# Assigned task
Exactly as written, print the lines from the top of the listing through the line containing "in comments and"; include no pictures.

# Records to process
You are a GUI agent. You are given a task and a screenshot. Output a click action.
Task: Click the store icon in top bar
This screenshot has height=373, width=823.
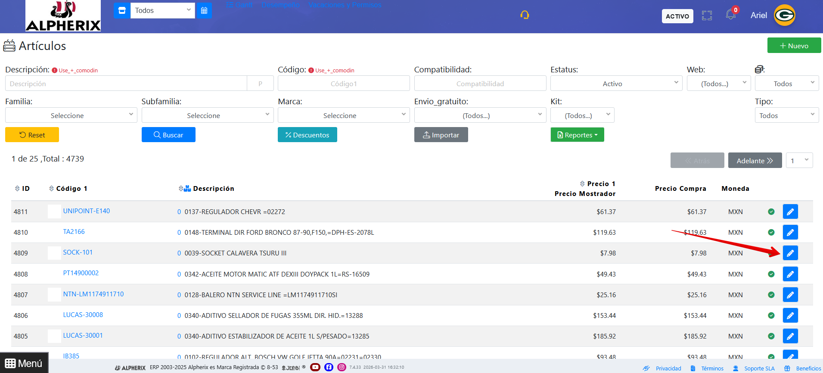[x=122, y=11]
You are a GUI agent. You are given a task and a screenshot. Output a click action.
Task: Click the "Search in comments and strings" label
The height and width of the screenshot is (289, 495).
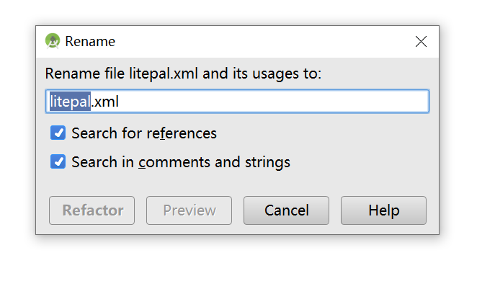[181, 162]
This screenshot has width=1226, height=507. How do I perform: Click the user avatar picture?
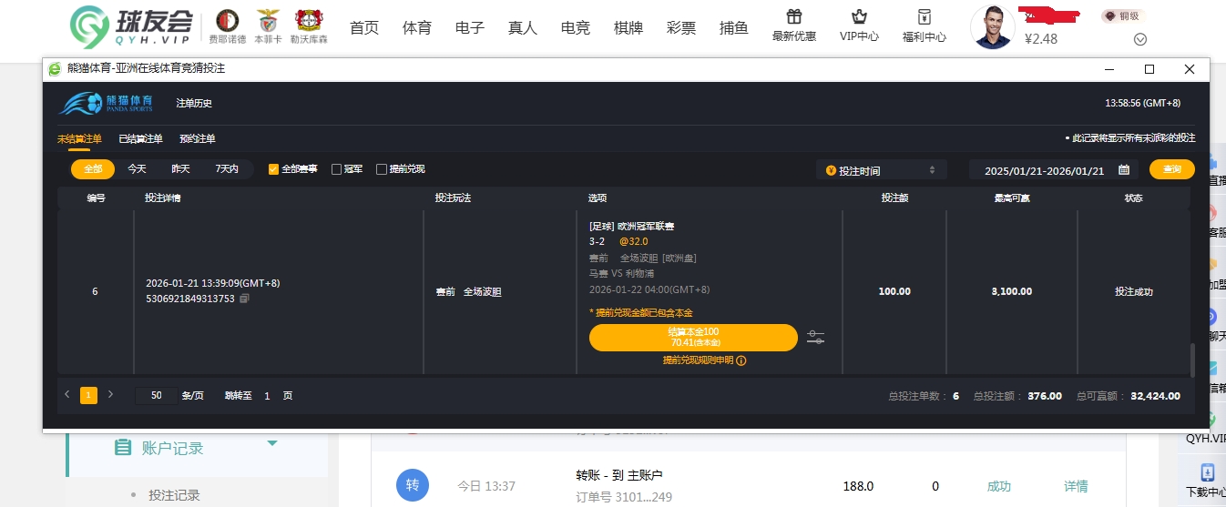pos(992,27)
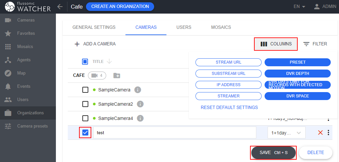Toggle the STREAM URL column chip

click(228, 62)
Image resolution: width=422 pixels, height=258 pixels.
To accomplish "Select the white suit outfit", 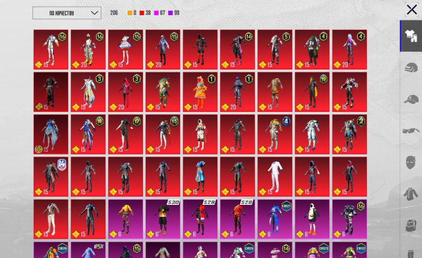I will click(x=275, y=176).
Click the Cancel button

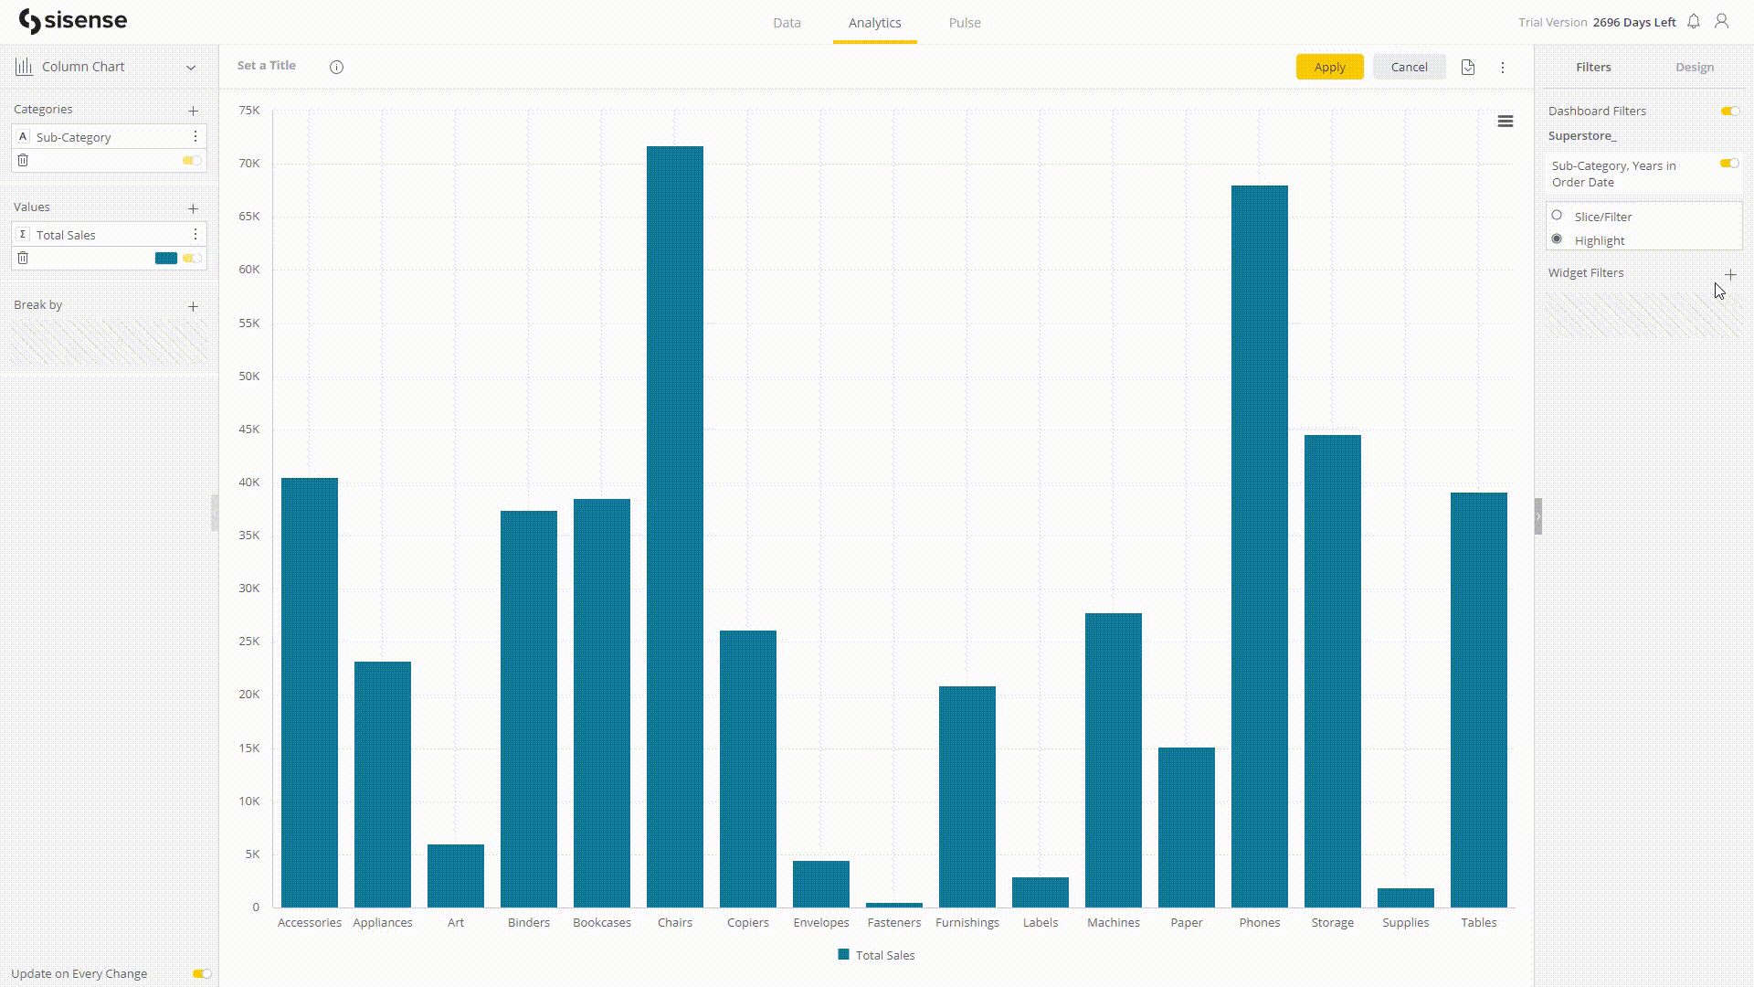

# Problem solution
You are a GUI agent. You are given a task and a screenshot. Output a click action.
Task: Click the store icon in top bar
This screenshot has height=373, width=823.
[x=122, y=11]
You are a GUI agent. You are given a task and a screenshot. Output a click action.
Task: Click the "Search in comments and strings" label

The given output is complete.